1By LAURIE GOODSTEIN
Published: May 7, 2011
Colleges and universities have long offered majors in religion or theology.
But with more and more people now saying they have no religion, one college
has decided to be the first to offer a major in secularism.
Starting this fall, Pitzer College, a small liberal arts institution in
Southern California, will inaugurate a department of secular studies.
Professors from other departments, including history, philosophy, religion,
science and sociology, will teach courses like “God, Darwin and Design in
America,” “Anxiety in the Age of Reason” and “Bible as Literature.”
The department was proposed by Phil Zuckerman, a sociologist of religion,
who describes himself as “culturally Jewish, but agnostic-atheist on
questions of deep mystery.” Over the years he grew increasingly intrigued
by the growth of secularism in the United States and around the world. He
studied and taught in Denmark, one of the world’s most secular countries,
and has written several books about atheism.
Studying nonbelief is as valid as studying belief, Mr. Zuckerman said, and
the new major will make that very clear.
“It’s not about arguing ‘Is there a God or not?’ ” Mr. Zuckerman said.
“There are hundreds of millions of people who are nonreligious. I want to
know who they are, what they believe, why they are nonreligious. You have
some countries where huge percentages of people — Czechs, Scandinavians —
now call themselves atheists. Canada is experiencing a huge wave of
secularization. This is happening very rapidly.
“It has not been studied,” he added.
The percentage of American adults who say they have no religion has doubled
in 20 years, to 15 percent, according to the American Religious
Identification Survey, released in 2008. The survey was conducted by
researchers at Trinity College in Hartford, which houses the Institute for
the Study of Secularism, Society and Culture but does not have a distinct
major in secular studies.
Barry A. Kosmin, the director of the institute, said Pitzer College would be
the first to have such a major. The institute hosted a conference for
academics in California a few years ago on how to develop courses on
secularism, which Mr. Zuckerman attended.
Initially, Mr. Zuckerman said he found some skepticism on campus about a
secular studies major.
“I had to convince them that this is not an antireligion degree, any more
than a religion department exists to bash nonbelievers,” he said.

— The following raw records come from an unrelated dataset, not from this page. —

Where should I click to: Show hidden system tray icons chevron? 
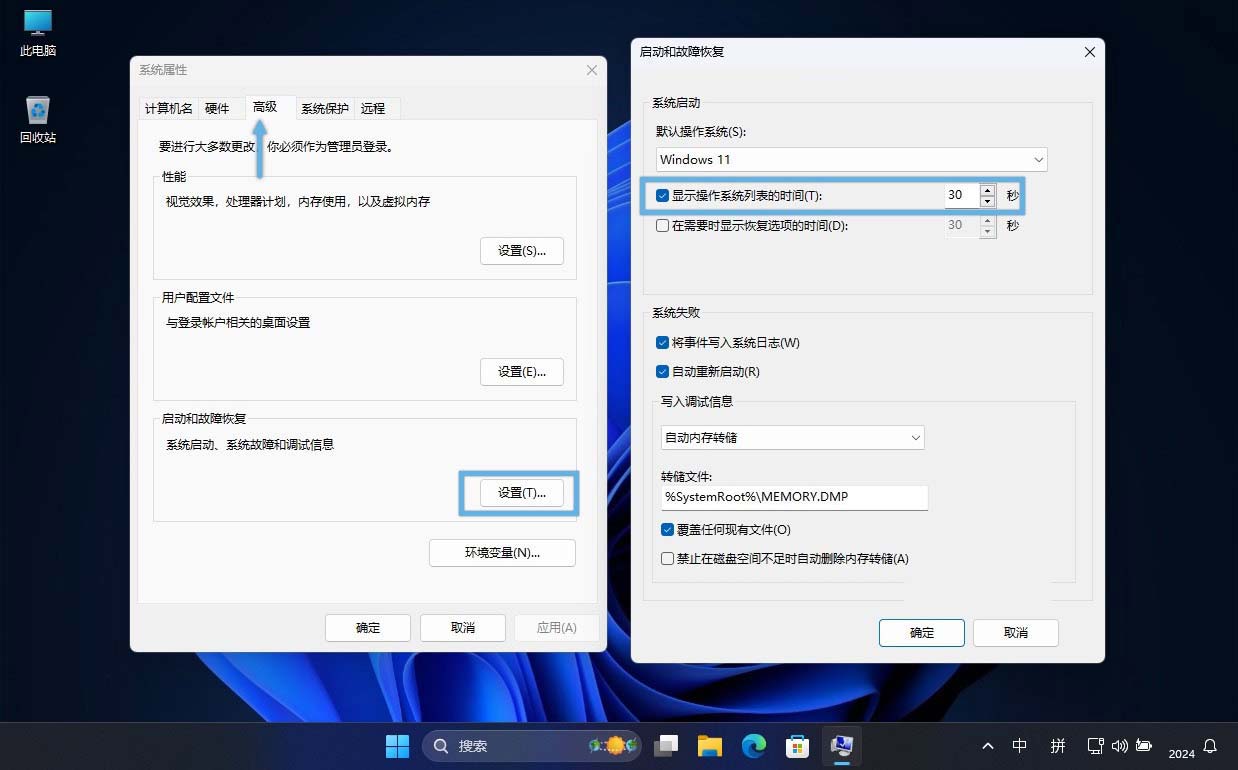pyautogui.click(x=988, y=746)
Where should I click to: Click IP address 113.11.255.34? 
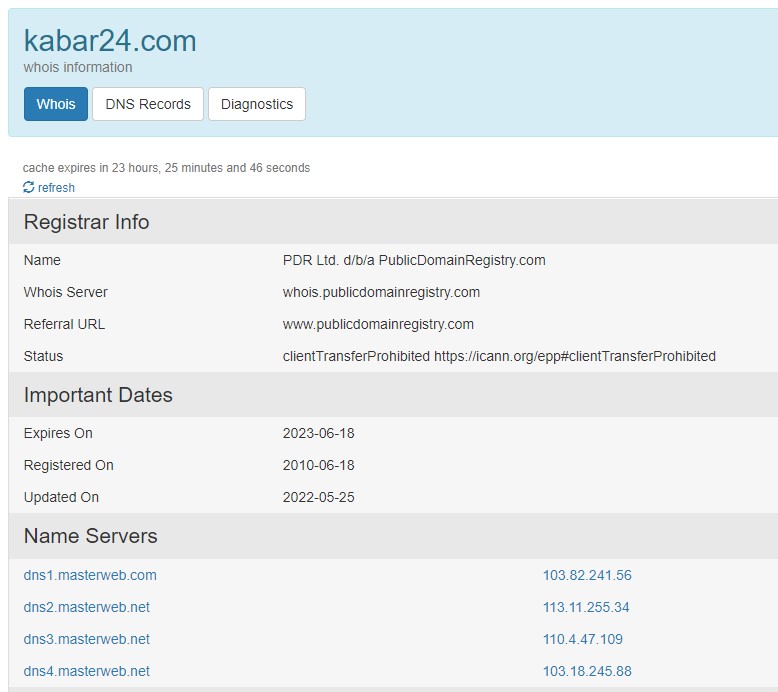pos(586,607)
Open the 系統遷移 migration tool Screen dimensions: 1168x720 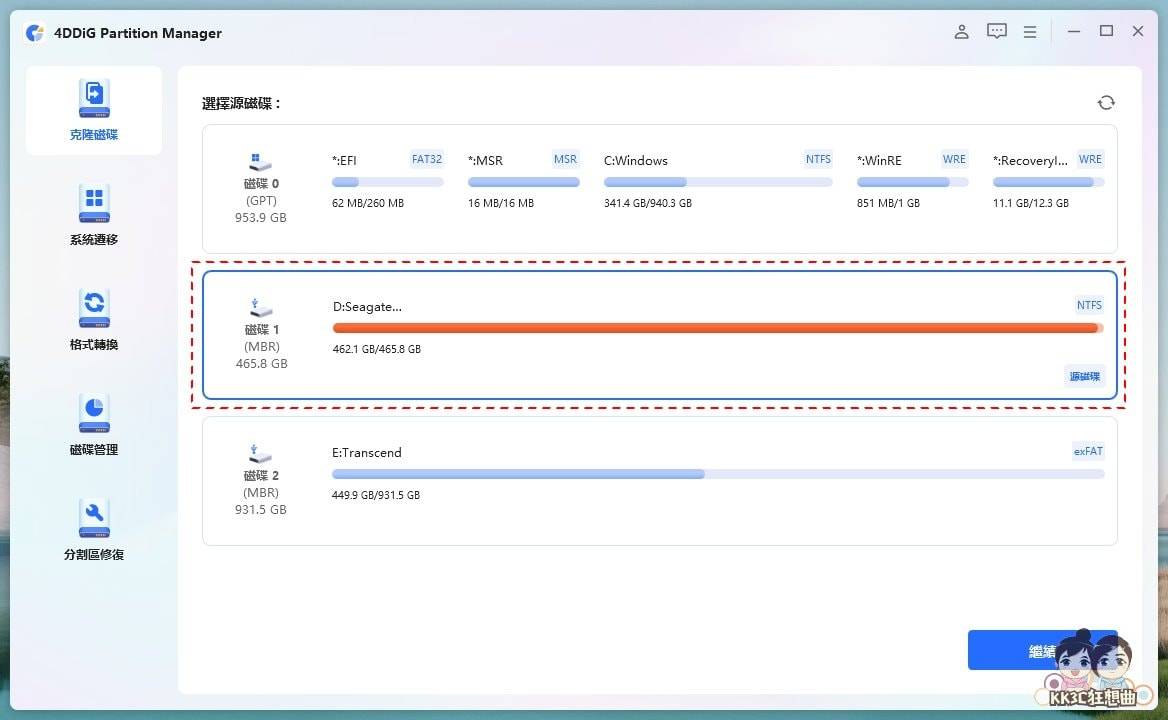coord(93,214)
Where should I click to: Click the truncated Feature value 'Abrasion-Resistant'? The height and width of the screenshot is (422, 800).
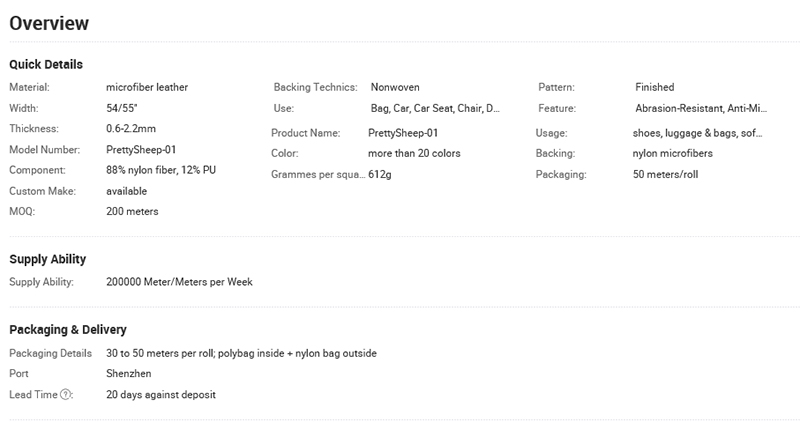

Pitzer, founded in 1963, is known as a liberal college that emphasizes
community service and environmentalism, and its students receive an
inordinate number of Fulbright fellowships for study abroad. It is one of
the seven Claremont Colleges, neighboring campuses where students may take
courses at institutions other than their own.
On April 28, Pitzer faculty members on the College Council voted unanimously
to approve the secular studies major, subject to review in four years.
Laura Skandera Trombley, the president of Pitzer, said in an interview, “It
’s a serious area of scholarly endeavor, and Pitzer College has a tradition
of doing really exciting, cutting-edge intellectual work, so this really
fits into the ethos of the college.”
Mr. Zuckerman said he immediately heard from three students interested in
the major. One of them was Kiley Lawrence, a freshman from Mission Hills,
Kan., and a pre-med student at Scripps College, one of the seven Claremont
Ms. Lawrence attended an Episcopal school through eighth grade and was well
versed in the Bible, but she said she became a skeptic early on. Now she
plans to declare a double major in biophysics and secular studies, because,
she said, “each enhances the other.”
Ms. Lawrence, 19, said, “I feel as though I’m being included in something
really exciting and innovative, and perhaps even historic.”